Personal information
- Date of birth: 24 March 1993 (age 33)
- Place of birth: Judenburg, Austria
- Height: 1.93 m (6 ft 4 in)
- Position: Centre-back

Team information
- Current team: ASK Voitsberg
- Number: 13

Youth career
- 1998–2007: WSV St.

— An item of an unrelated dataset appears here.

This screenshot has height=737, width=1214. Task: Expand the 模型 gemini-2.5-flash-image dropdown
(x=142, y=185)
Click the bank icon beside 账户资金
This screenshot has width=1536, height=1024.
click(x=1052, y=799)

Lambrecht
- 2007–2010: Red Bull Salzburg
- 2010–2012: Hansa Rostock

Senior career*
- Years: Team / Apps / (Gls)
- 2012–2013: Hansa Rostock II / 21 / (1)
- 2012–2016: SK Sturm Graz II / 20 / (1)
- 2014–2016: SK Sturm Graz / 4 / (0)
- 2015–2016: → SC Wiener Neustadt (loan) / 25 / (1)
- 2016–2017: SC Wiener Neustadt / 25 / (0)
- 2017–2018: SV Allerheiligen / 28 / (2)
- 2018–2019: SC Kalsdorf / 18 / (1)
- 2019–: ASK Voitsberg / 140 / (1)

International career
- 2009: Austria U17 / 3 / (0)

= Andreas Pfingstner =

Austrian footballer (born 1993)

Andreas Pfingstner (born 24 March 1993) is an Austrian footballer who plays as a centre-back for 2. Liga club ASK Voitsberg.

==Career==
In July 2019, Pfingstner signed with Landesliga Steiermark club ASK Voitsberg.